Items from a data source

***

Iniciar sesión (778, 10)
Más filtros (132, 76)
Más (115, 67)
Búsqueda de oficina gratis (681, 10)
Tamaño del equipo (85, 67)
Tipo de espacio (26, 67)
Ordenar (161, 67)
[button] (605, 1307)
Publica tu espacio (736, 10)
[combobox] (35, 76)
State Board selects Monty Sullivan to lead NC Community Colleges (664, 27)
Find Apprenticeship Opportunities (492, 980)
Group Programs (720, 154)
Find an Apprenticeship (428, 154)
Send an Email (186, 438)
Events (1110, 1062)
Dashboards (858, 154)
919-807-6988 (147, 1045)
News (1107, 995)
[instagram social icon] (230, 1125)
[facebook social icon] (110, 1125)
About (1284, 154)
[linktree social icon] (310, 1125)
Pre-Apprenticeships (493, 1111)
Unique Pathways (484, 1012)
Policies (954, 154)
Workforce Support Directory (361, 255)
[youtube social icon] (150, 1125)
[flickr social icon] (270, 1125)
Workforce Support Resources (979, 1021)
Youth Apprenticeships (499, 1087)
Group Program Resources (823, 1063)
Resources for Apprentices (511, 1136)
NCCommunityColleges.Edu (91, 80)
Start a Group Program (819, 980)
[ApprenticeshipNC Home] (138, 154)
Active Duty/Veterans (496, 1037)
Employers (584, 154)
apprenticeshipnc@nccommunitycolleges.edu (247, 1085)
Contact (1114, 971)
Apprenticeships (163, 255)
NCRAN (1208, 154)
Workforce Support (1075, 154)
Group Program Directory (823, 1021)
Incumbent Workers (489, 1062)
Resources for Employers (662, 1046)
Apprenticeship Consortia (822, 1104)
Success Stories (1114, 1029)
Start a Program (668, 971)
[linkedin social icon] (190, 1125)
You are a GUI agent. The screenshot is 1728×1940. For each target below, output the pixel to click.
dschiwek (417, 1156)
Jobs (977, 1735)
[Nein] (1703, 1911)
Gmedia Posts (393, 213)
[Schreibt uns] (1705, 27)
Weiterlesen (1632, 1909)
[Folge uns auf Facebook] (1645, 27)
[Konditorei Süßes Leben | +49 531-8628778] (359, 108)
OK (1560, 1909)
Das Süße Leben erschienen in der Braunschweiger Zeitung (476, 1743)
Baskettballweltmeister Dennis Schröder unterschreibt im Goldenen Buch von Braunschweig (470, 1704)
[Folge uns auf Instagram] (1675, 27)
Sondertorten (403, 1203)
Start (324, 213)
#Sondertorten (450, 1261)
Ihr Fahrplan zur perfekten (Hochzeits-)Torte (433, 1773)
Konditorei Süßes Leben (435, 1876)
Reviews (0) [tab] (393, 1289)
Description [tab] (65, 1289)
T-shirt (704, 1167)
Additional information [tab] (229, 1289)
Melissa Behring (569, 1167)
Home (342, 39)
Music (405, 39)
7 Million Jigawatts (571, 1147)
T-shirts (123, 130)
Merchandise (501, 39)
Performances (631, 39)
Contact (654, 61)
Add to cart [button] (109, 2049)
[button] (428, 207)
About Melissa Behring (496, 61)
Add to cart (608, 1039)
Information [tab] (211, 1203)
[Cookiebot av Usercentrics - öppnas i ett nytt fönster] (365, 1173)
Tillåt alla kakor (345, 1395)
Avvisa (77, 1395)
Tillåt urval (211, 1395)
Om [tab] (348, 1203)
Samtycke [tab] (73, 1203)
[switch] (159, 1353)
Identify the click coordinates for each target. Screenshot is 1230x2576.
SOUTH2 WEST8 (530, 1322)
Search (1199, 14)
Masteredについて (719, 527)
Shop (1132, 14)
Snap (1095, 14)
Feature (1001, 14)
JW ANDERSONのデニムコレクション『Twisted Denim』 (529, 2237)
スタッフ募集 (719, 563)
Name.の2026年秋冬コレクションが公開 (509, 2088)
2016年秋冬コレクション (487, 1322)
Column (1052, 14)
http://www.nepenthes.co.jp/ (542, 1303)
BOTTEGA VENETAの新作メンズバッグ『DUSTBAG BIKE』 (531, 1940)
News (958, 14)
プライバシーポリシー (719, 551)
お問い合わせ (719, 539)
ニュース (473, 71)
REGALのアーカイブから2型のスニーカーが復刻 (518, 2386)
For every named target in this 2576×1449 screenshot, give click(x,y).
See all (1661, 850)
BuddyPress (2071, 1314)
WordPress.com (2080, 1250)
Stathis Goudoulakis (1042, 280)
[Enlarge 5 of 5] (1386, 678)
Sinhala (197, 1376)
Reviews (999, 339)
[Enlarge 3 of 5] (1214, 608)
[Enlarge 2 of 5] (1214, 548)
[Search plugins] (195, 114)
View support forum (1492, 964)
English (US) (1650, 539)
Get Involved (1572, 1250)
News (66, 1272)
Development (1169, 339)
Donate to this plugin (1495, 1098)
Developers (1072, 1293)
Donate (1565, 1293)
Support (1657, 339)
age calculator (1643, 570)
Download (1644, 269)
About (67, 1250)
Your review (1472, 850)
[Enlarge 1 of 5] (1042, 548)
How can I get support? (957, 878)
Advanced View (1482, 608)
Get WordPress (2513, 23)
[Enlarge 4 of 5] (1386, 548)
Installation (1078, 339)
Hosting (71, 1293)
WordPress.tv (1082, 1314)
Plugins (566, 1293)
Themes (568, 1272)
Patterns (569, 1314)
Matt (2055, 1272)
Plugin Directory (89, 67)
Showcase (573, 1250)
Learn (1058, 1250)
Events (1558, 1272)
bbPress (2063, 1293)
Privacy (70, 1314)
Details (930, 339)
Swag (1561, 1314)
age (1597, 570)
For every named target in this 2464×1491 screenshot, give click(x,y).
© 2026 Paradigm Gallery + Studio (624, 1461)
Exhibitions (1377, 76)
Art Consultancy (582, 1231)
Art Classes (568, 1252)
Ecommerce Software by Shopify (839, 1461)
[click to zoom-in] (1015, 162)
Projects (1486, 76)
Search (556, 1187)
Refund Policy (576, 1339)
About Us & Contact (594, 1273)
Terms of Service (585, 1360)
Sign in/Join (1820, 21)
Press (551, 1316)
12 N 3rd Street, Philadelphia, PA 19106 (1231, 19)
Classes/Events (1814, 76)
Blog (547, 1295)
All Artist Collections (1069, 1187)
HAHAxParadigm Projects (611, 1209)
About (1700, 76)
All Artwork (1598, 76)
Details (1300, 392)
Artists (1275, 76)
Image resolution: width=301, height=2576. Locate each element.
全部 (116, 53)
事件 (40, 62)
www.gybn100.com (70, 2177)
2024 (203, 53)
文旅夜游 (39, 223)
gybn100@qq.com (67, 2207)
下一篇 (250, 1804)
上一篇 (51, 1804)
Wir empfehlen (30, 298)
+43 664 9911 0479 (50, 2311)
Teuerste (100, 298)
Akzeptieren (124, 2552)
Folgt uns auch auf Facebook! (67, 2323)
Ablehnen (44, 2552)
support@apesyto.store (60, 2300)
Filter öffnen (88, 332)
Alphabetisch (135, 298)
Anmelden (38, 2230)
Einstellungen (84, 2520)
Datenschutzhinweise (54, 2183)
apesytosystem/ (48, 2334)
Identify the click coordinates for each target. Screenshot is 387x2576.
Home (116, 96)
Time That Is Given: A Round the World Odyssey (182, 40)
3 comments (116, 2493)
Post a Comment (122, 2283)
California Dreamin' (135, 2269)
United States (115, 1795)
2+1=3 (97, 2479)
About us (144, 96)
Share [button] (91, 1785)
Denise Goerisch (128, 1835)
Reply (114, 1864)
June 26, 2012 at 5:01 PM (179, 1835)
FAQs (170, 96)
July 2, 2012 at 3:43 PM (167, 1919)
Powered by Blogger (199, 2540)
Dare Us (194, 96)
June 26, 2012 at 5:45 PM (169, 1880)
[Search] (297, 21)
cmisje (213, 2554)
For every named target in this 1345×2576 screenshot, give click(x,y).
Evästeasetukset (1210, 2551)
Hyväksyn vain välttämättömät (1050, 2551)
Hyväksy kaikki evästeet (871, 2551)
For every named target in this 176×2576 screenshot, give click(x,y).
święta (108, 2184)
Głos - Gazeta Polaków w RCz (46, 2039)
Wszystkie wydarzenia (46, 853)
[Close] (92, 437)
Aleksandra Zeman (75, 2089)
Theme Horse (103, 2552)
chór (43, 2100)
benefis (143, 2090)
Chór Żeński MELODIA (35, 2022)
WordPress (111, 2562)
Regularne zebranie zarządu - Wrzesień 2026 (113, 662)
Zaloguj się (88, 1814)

***

**The task:**
From the entries above, write out only the lines starting at the line that holds "全部 (116, 53)" and ending at the line that holds "support@apesyto.store (60, 2300)", keeping both and matching them exactly.

**Answer to this exercise:**
全部 (116, 53)
事件 (40, 62)
www.gybn100.com (70, 2177)
2024 (203, 53)
文旅夜游 (39, 223)
gybn100@qq.com (67, 2207)
下一篇 (250, 1804)
上一篇 (51, 1804)
Wir empfehlen (30, 298)
+43 664 9911 0479 (50, 2311)
Teuerste (100, 298)
Akzeptieren (124, 2552)
Folgt uns auch auf Facebook! (67, 2323)
Ablehnen (44, 2552)
support@apesyto.store (60, 2300)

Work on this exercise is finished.